RECORDS FOR THIS EXERCISE —
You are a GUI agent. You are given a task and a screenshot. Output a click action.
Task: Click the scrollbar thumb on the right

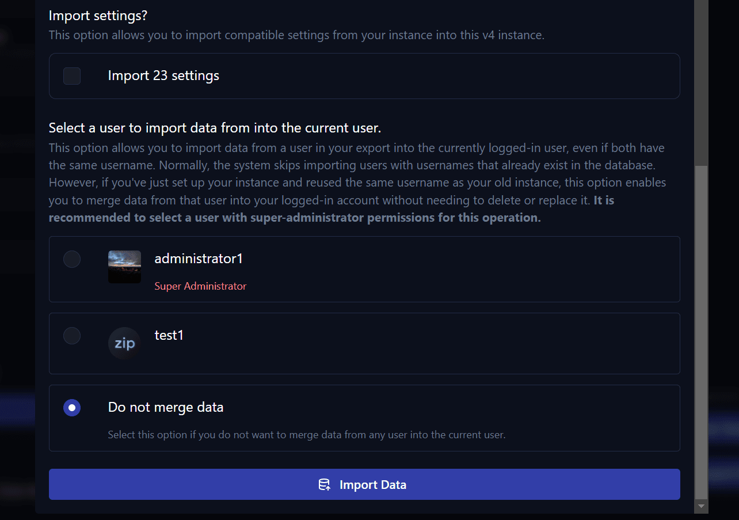[x=701, y=334]
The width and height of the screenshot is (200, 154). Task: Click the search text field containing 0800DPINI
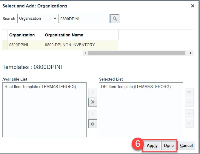tap(84, 19)
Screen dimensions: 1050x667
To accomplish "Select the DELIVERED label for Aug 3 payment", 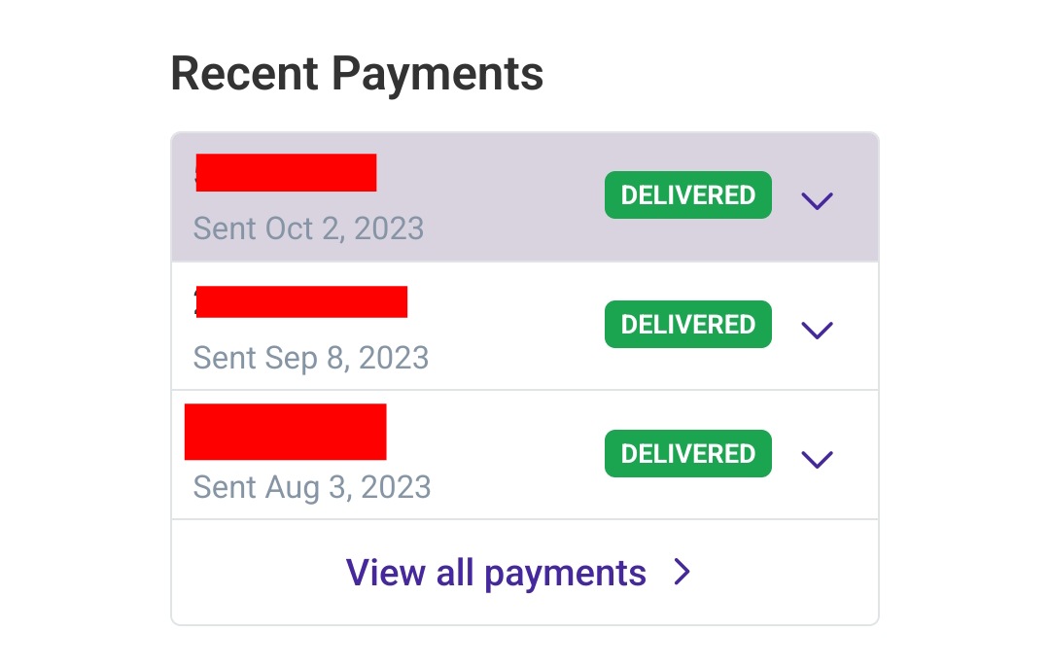I will tap(687, 454).
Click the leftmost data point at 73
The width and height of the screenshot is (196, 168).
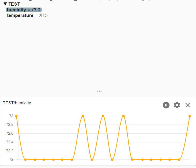[16, 116]
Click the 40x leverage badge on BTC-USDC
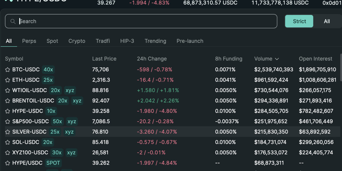The width and height of the screenshot is (342, 171). click(48, 69)
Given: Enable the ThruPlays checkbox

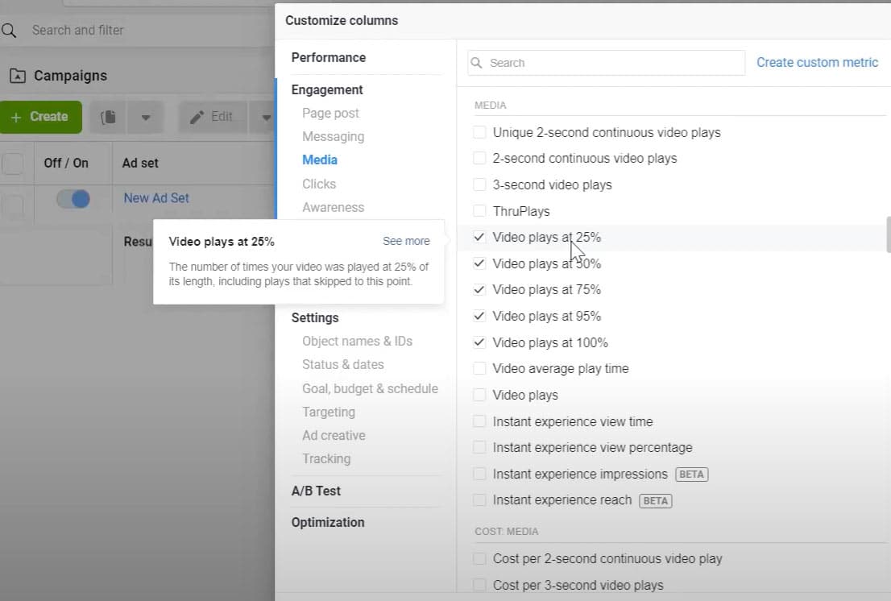Looking at the screenshot, I should (x=479, y=211).
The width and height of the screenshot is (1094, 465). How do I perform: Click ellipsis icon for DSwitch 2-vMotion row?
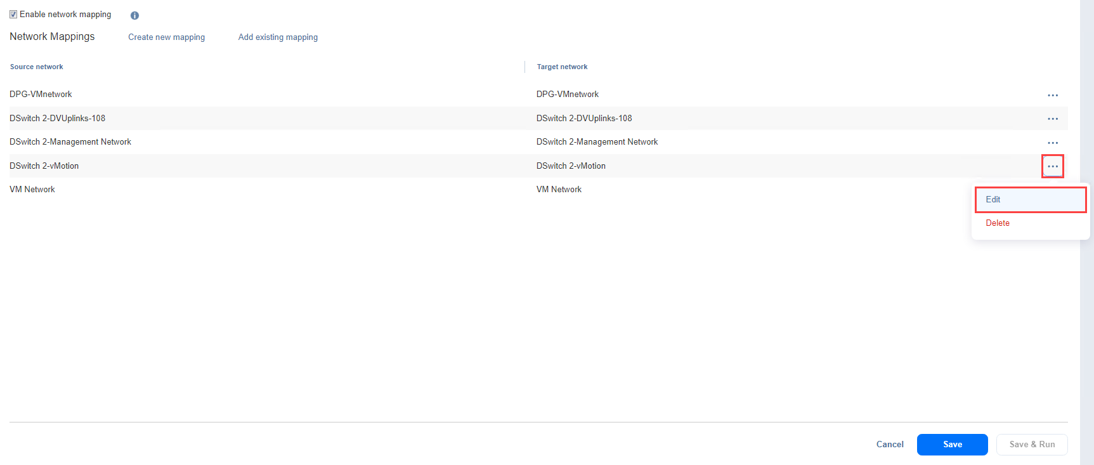pos(1053,166)
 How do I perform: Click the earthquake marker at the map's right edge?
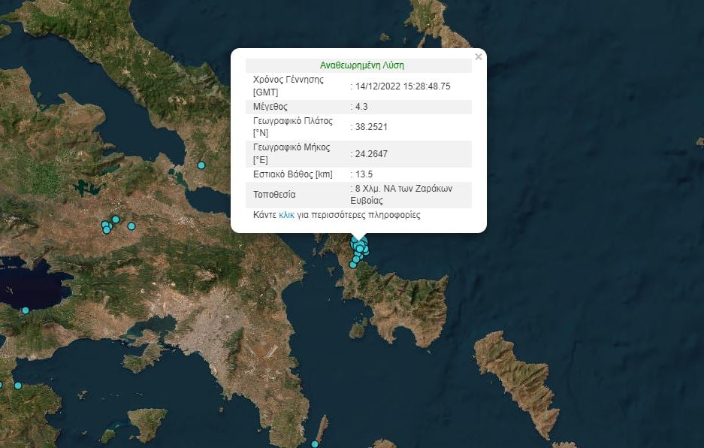700,141
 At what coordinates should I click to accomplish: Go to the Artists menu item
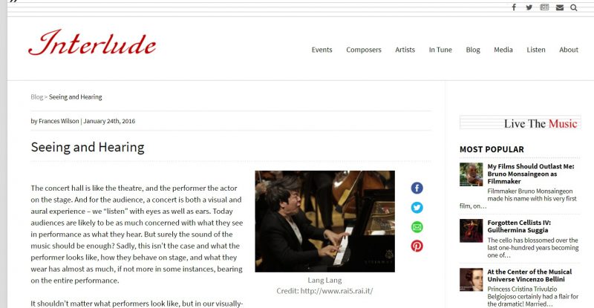405,50
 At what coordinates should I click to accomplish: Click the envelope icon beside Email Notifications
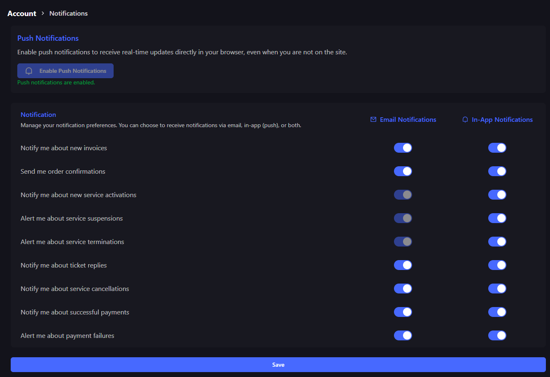(373, 120)
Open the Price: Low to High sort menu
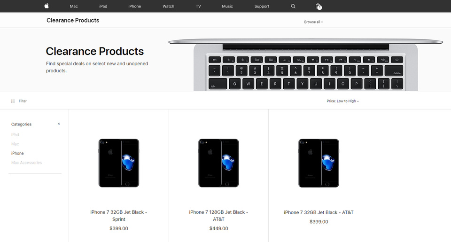The height and width of the screenshot is (242, 451). click(x=342, y=101)
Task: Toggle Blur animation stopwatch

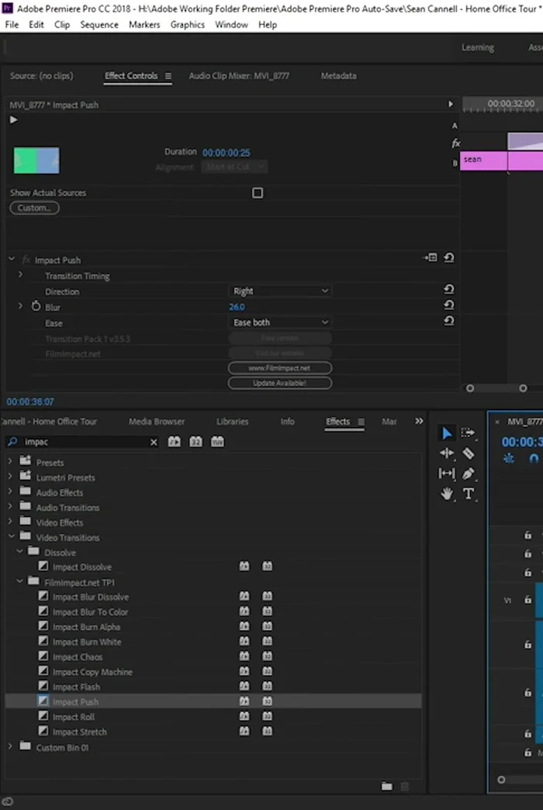Action: click(x=36, y=307)
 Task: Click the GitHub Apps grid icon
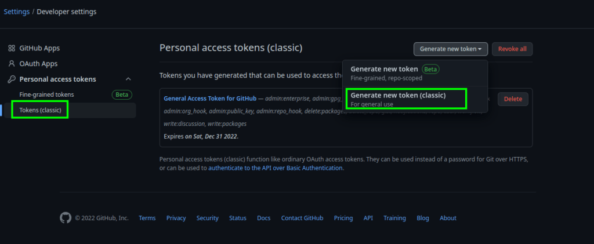(x=12, y=49)
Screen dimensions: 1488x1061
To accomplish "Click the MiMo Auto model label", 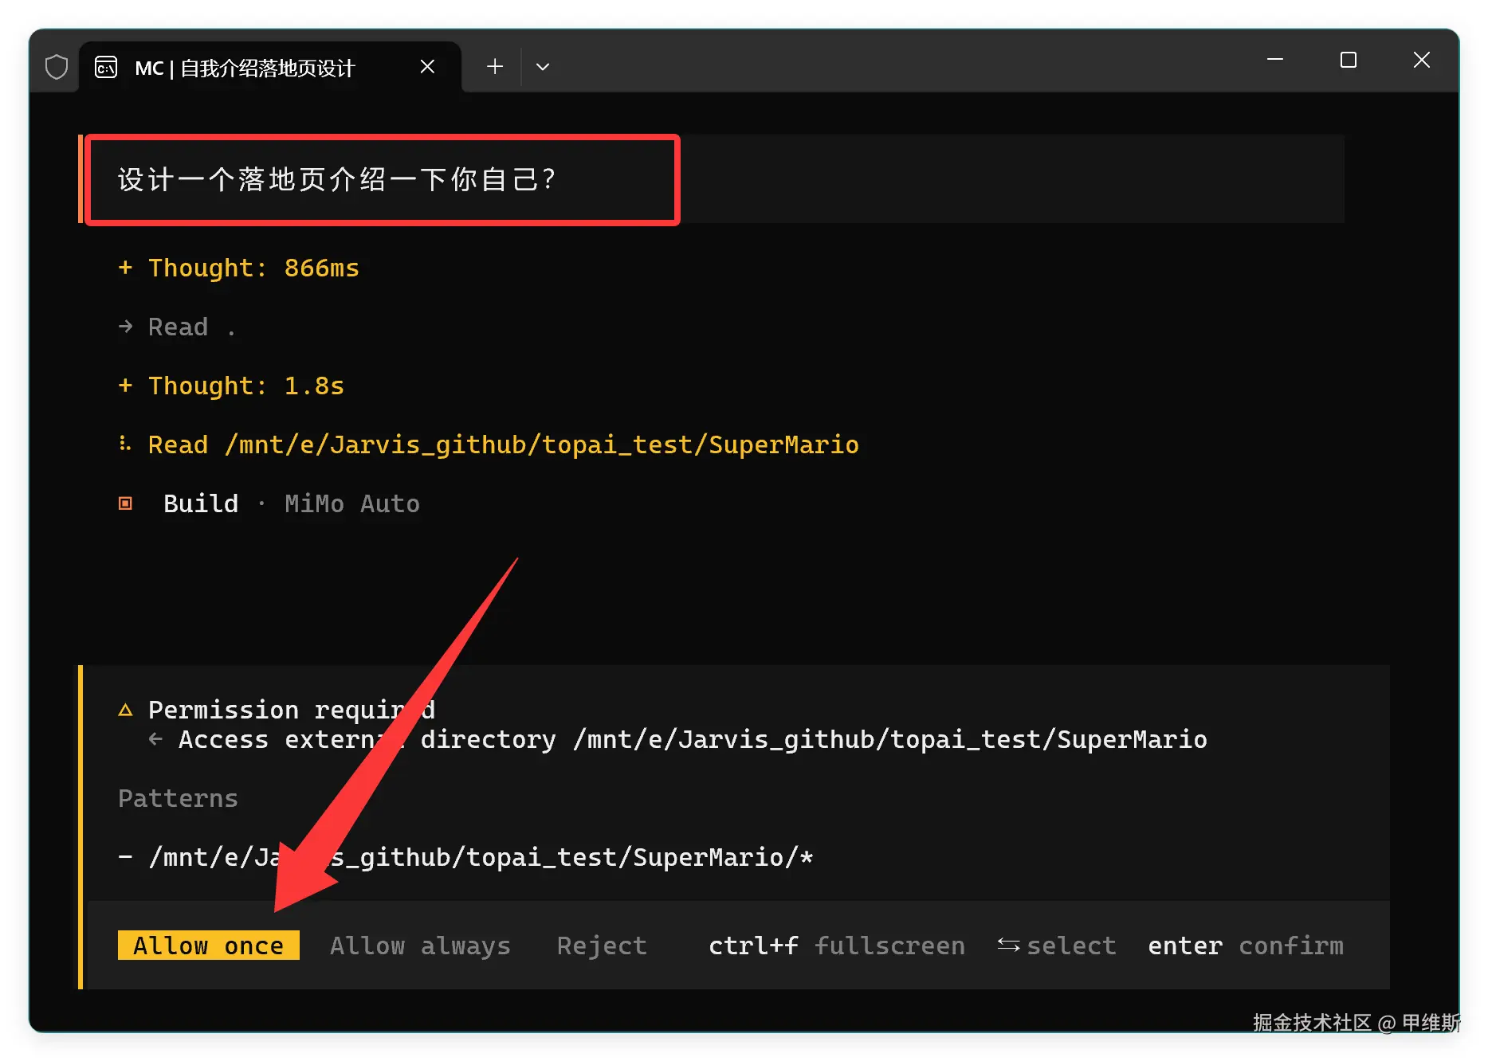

WHAT THIS TASK INVOLVES —
All lines from the one containing "At what coordinates should I click to accomplish: Click" through the final line of the entries above are to be copied exactly; the pictures are not.

FINAL ANSWER —
 At what coordinates should I click to accomplish: Click the envelope icon beside Email Notifications
(373, 120)
Open the Price: Low to High sort menu
The height and width of the screenshot is (242, 451). click(x=342, y=101)
Task: Toggle Blur animation stopwatch

Action: click(x=36, y=307)
 Task: Click the GitHub Apps grid icon
(x=12, y=49)
Screen dimensions: 1488x1061
To accomplish "Click the MiMo Auto model label", 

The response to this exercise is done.